9.4 Computer Use Advanced ~$0.10
Prerequisites: 9.1 Core Agent Concepts
Why Do We Need It? (Problem)
So far, our Agents can only call APIs and functions — but when humans work, many operations are completed through interfaces.
Limitations of Traditional Agents:
# What Agents can do:
- Call weather API ✅
- Query database ✅
- Execute Python code ✅
# What Agents cannot do:
- Open browser to search for information ❌
- Fill out web forms ❌
- Click buttons to download files ❌
- Operate desktop applications ❌Real-World Scenario Challenges:
Scenario 1: Market Research
Task: "Go to competitor websites and check their pricing strategies"
Traditional approach:
1. Need to write scrapers for each website → High cost
2. Websites update and scrapers break → Hard to maintain
3. Anti-scraping mechanisms → Low success rate
Ideal approach:
Agent opens browser itself, browses like a human, clicks, takes screenshotsScenario 2: Office Automation
Task: "Help me organize my inbox, mark important emails with stars"
Traditional approach:
Need email provider API → Not all services have APIs
Ideal approach:
Agent opens email client, clicks, drags, marks like a humanScenario 3: Software Testing
Task: "Test this webpage's login flow"
Traditional approach:
Selenium scripts → Need to write code, complex to maintain
Ideal approach:
Tell Agent "test login functionality", it operates browser to complete testCore Question: How to make AI control computers like humans?

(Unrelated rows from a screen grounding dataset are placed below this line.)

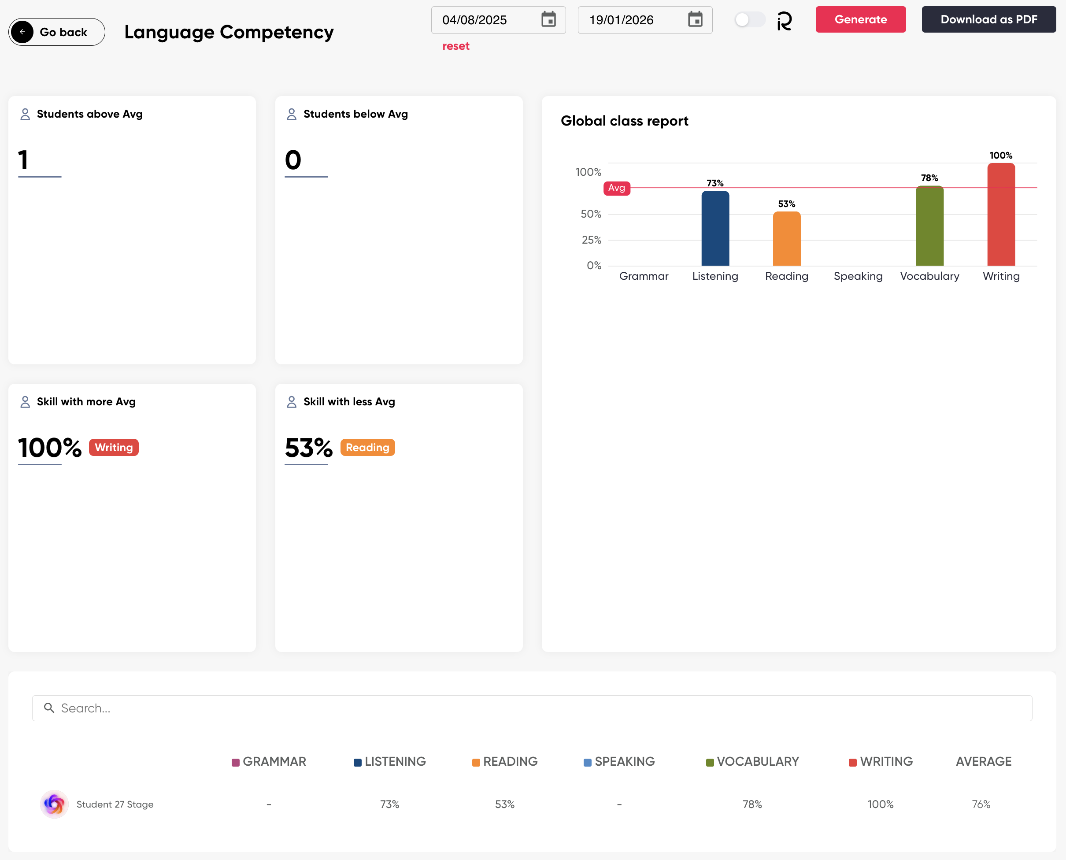Click Skill with less Avg person icon
1066x860 pixels.
(x=291, y=402)
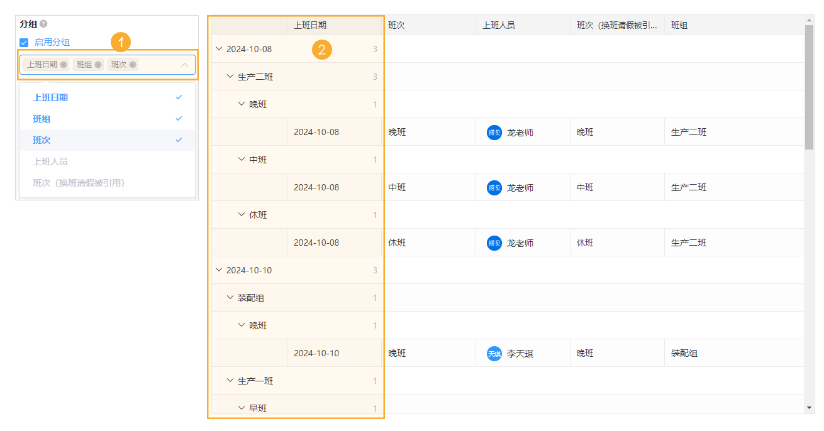Click 李天琪's avatar in the 2024-10-10 row
This screenshot has height=431, width=824.
click(x=494, y=353)
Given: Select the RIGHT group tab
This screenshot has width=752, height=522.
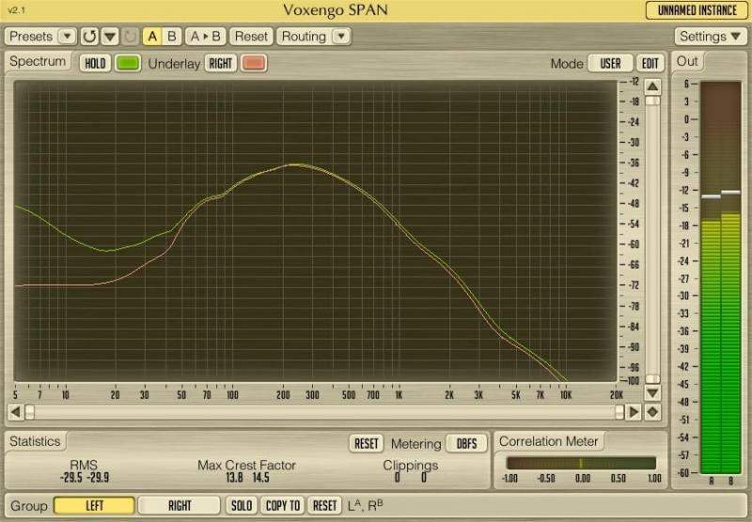Looking at the screenshot, I should (180, 505).
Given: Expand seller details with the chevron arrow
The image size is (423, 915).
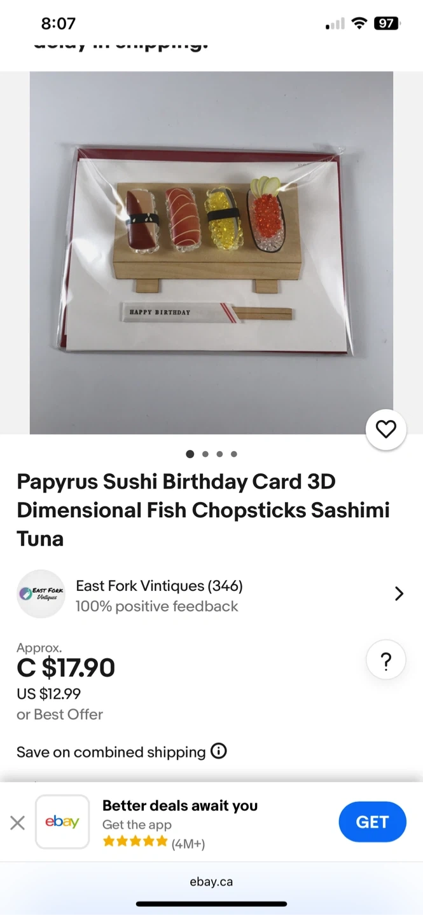Looking at the screenshot, I should point(399,594).
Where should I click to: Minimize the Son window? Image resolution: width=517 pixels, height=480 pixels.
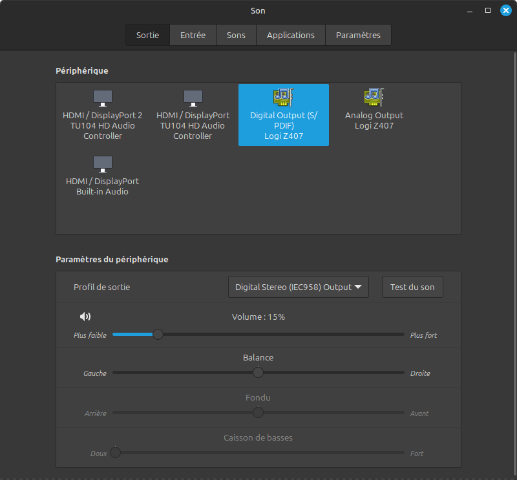(x=469, y=10)
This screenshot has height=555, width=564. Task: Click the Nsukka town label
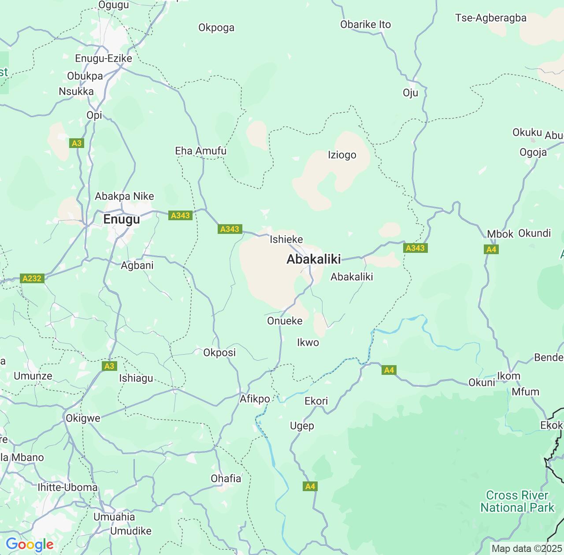[x=76, y=92]
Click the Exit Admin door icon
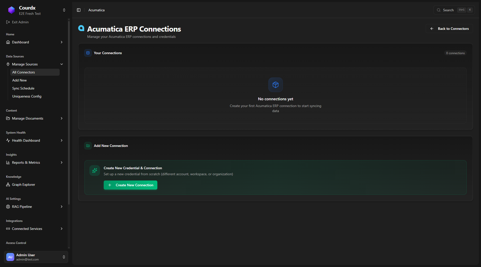Screen dimensions: 481x267 tap(8, 22)
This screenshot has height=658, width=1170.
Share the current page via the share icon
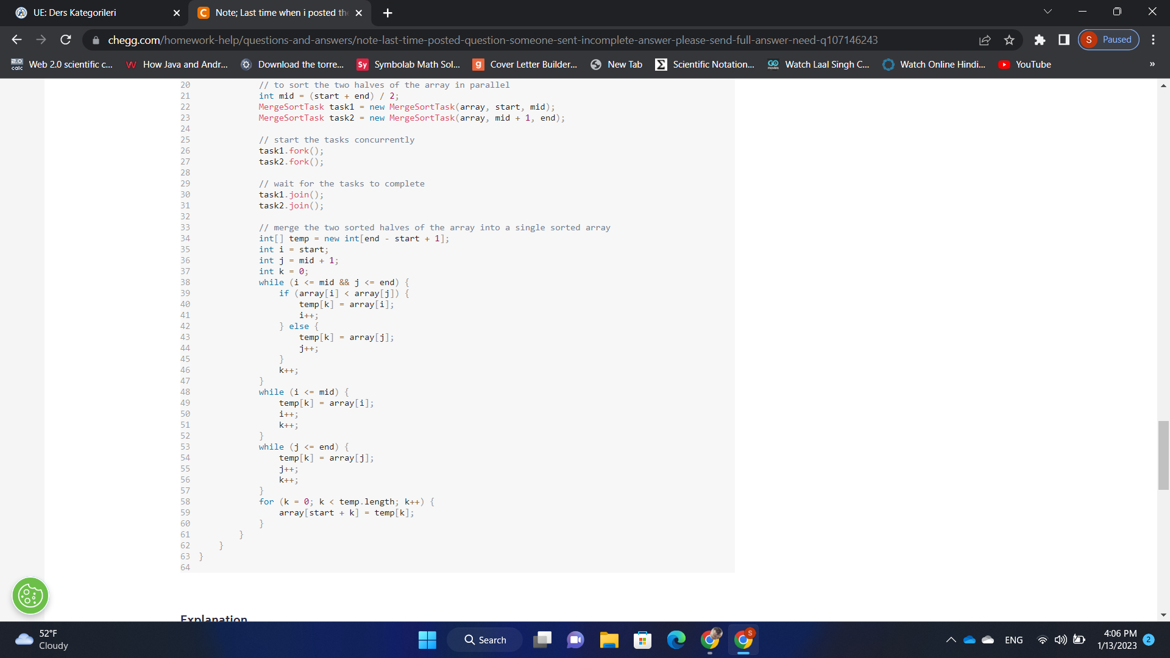985,40
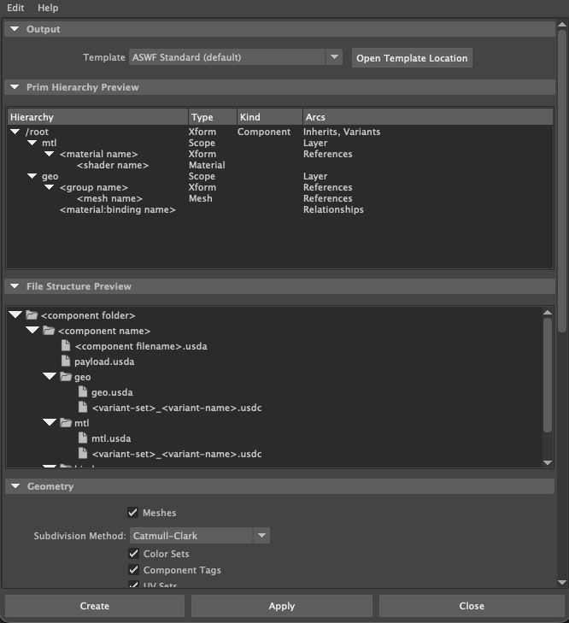Click the geo.usda file icon
The width and height of the screenshot is (569, 623).
[83, 392]
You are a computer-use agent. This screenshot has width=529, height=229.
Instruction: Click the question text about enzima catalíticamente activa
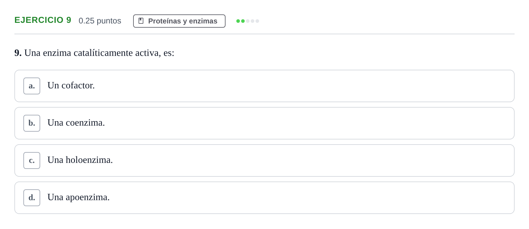[x=99, y=53]
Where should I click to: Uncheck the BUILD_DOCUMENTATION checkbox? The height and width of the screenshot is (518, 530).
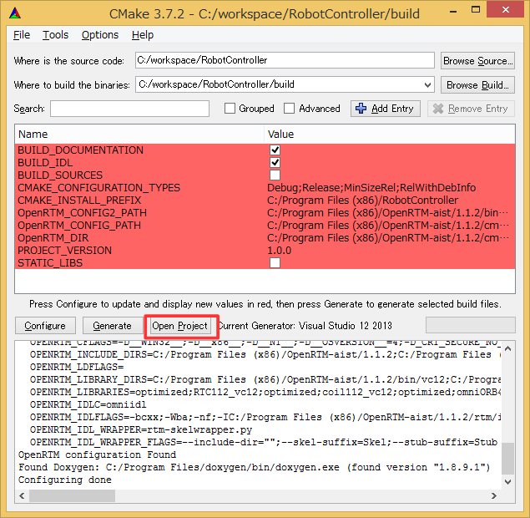pyautogui.click(x=275, y=150)
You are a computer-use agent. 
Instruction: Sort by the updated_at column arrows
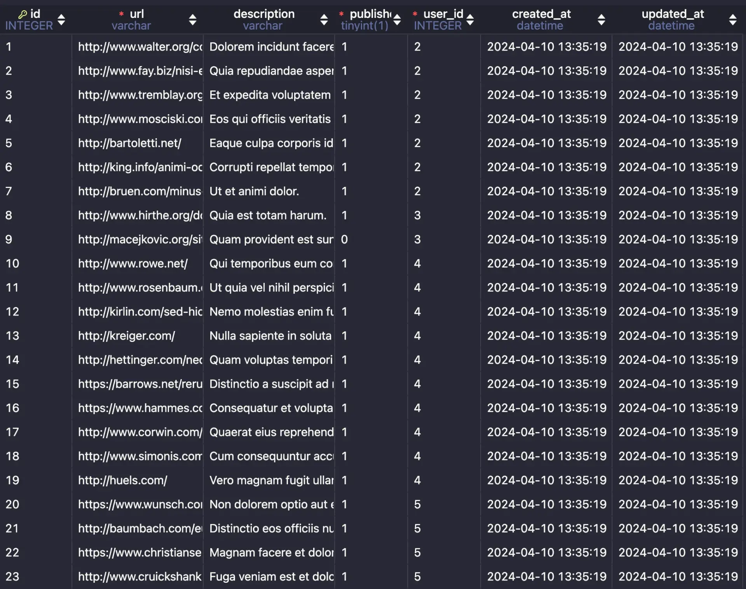tap(732, 19)
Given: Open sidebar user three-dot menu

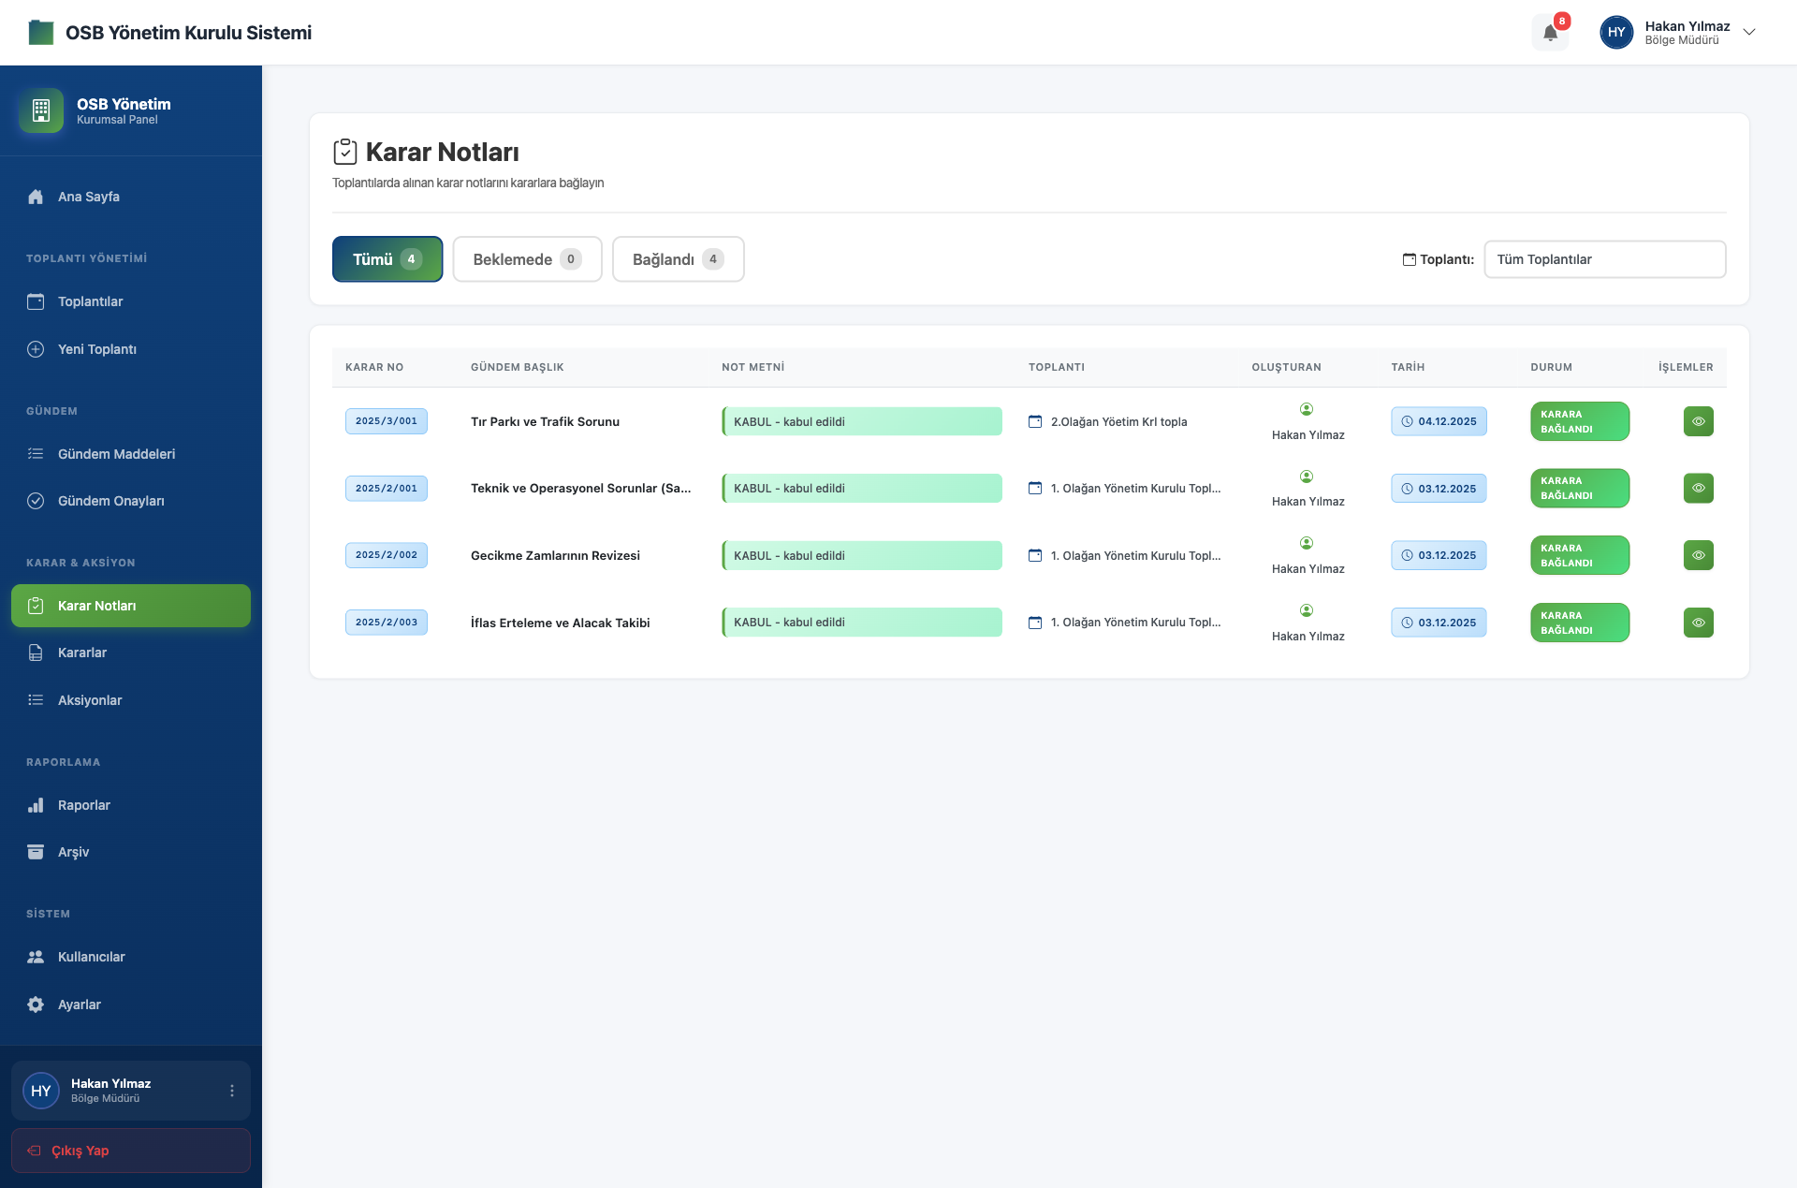Looking at the screenshot, I should (232, 1091).
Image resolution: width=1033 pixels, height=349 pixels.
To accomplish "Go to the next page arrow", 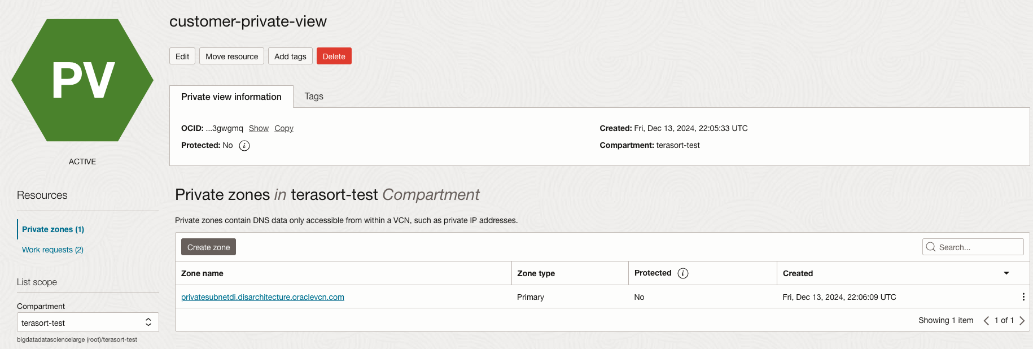I will point(1022,321).
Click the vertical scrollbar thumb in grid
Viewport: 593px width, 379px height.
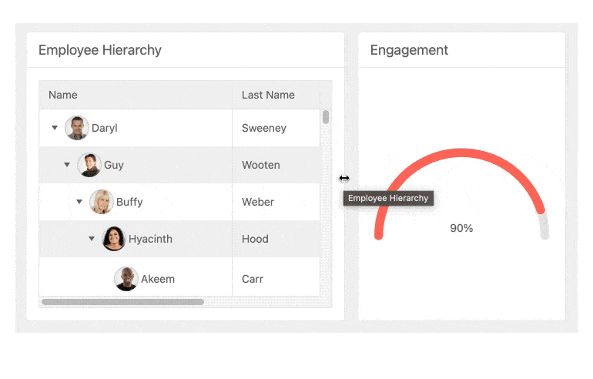point(326,117)
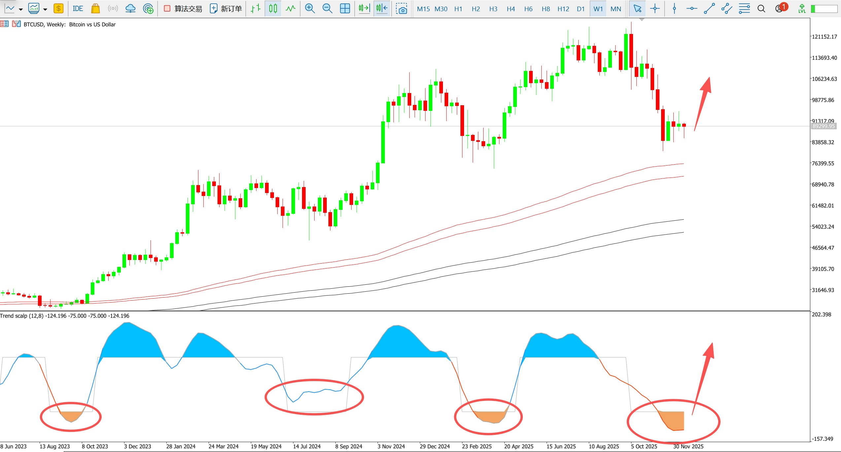841x452 pixels.
Task: Click the zoom out magnifier
Action: point(327,9)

This is what Computer Use aims to solve.
What Is It? (Concept)
What is Computer Use?
Computer Use enables AI Agents to:
- See the screen: "See" screen content through screenshots
- Make decisions: Analyze screen, decide next operation
- Control computer: Mouse clicks, keyboard input, page scrolling
How It Works:
1. Screenshot → 2. AI Analysis → 3. Generate Operation Commands → 4. Execute → 5. Screenshot Again → Loop...Two Main Implementation Solutions:
1. Anthropic Computer Use
Features:
- First public Computer Use API (October 2024)
- Based on Claude Sonnet 4.6
- Provides complete Docker environment
API Example:
import anthropic
client = anthropic.Anthropic()
# Enable Computer Use
response = client.messages.create(
model="claude-3-5-sonnet-20241022",
max_tokens=1024,
tools=[
{
"type": "computer_20241022",
"name": "computer",
"display_width_px": 1920,
"display_height_px": 1080,
}
],
messages=[
{
"role": "user",
"content": "Go to google.com and search for 'Anthropic AI'"
}
],
)Supported Operations:
| Operation Type | Description | Example |
|---|---|---|
| key | Key press | {"type": "key", "text": "Enter"} |
| type | Type text | {"type": "type", "text": "Hello"} |
| mouse_move | Move mouse | {"type": "mouse_move", "coordinate": [100, 200]} |
| left_click | Left click | {"type": "left_click"} |
| left_click_drag | Drag | {"type": "left_click_drag", "coordinate": [300, 400]} |
| screenshot | Take screenshot | {"type": "screenshot"} |
2. OpenAI Computer Use
Features:
- Released January 2025
- Based on GPT-4o
- Cleaner API design
API Example:
from openai import OpenAI
client = OpenAI()
# Create Agent supporting Computer Use
agent = client.beta.assistants.create(
model="gpt-4o",
tools=[{"type": "computer_use"}],
instructions="You can control the computer to complete tasks."
)
# Run task
thread = client.beta.threads.create()
client.beta.threads.messages.create(
thread_id=thread.id,
role="user",
content="Open Chrome and search for OpenAI"
)
run = client.beta.threads.runs.create(
thread_id=thread.id,
assistant_id=agent.id
)Comparison: Anthropic vs OpenAI
| Comparison | Anthropic Computer Use | OpenAI Computer Use |
|---|---|---|
| Release Date | October 2024 | January 2025 |
| Model | Claude Sonnet 4.6 | GPT-4o |
| API Complexity | More complex (manual screenshot handling) | Simple (automatic handling) |
| Environment | Provides Docker image | Cloud-hosted |
| Pricing | Token-based + screenshot cost | Operation-based |
| Availability | Public beta | Private beta |
| Suitable For | Research, complex tasks | Production, simple tasks |
Computer Use Capability Boundaries
✅ Tasks it excels at:
- Web operations: Search, fill forms, click
- Browsing and navigation: Find information, take screenshots
- Simple desktop operations: Open apps, copy-paste
- Visual recognition: Identify button and input box positions
❌ Tasks it's not suited for:
- Complex interactions: Gaming, video editing
- Real-time tasks: Each operation takes 2-5 seconds
- Precise operations: Pixel-level positioning unstable
- Privacy operations: Should not be used for sensitive information
Security and Privacy Considerations
Best Practices:
Use sandbox environments
- Docker containers or virtual machines
- Restrict network access and file permissions
Confirm before operations
- Critical operations (like deleting files) need manual confirmation
- Show operation preview
Cost control
- Set max steps (e.g., 50 steps)
- Monitor token usage
Privacy protection
- Auto-blur sensitive information in screenshots
- Don't test on production data
Hands-On Practice (Practice)
Since Computer Use requires a special environment, we'll show conceptual code and setup process.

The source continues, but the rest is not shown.